First Author  Gustafson LA Year  2002
Journal  Am J Physiol Heart Circ Physiol Volume  282
Issue  6 Pages  H2259-64
PubMed ID  12003836 Mgi Jnum  J:77014
Mgi Id  MGI:2180904 Doi  10.1152/ajpheart.00264.2001
Citation  Gustafson LA, et al. (2002) Activation time of myocardial oxidative phosphorylation in creatine kinase and adenylate kinase knockout mice. Am J Physiol Heart Circ Physiol 282(6):H2259-64
abstractText  Our goal was to determine whether mice genetically altered to lack either creatine kinase (M/MtCK(-/-)) or adenylate kinase (AK(-/-)) show altered properties in the dynamic regulation of myocardial oxygen consumption (MVO(2)). We measured contractile function, oxygen consumption, and the mean response time of oxygen consumption to a step increase in heart rate [i.e., mitochondrial response time (t(mito))] in isolated Langendorff-perfused hearts from wild-type (n = 6), M/MtCK(-/-) (n = 6), and AK(-/-) (n = 4) mice.

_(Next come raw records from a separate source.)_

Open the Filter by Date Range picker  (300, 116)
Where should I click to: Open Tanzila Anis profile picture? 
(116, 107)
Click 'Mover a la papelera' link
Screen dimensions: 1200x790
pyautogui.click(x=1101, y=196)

Left ventricular developed pressure was higher in M/MtCK(-/-) hearts (88.2 +/- 6.8 mmHg) and lower in AK(-/-) hearts (46.7 +/- 9.4 mmHg) compared with wild-type hearts (60.7 +/- 10.1 mmHg) at the basal pacing rate. Developed pressure fell slightly when heart rate was increased in all three groups. Basal MVO(2) at 300 beats/min was 19.1 +/- 2.4, 19.4 +/- 1.5, and 16.3 +/- 1.9 micromol x min(-1) x g dry wt(-1) for M/MtCK(-/-), AK(-/-), and wild type, respectively, which increased to 25.5 +/- 3.7, 25.4 +/- 2.6, and 22.0 +/- 2.6 micromol. min(-1) x g(-1), when heart rate was increased to 400 beats/min. The t(mito) was significantly faster in M/MtCK(-/-) hearts: 3.0 +/- 0.3 versus 7.3 +/- 0.6 and 8.0 +/- 0.4 s for M/MtCK(-/-), AK(-/-), and wild-type hearts, respectively. Our results demonstrate that MVO(2) of M/MtCK(-/-) hearts adapts more quickly to an increase in heart rate and thereby support the hypothesis that creatine kinase acts as an energy buffer in the cytosol, which delays the energy-related signal between sites of ATP hydrolysis and mitochondria.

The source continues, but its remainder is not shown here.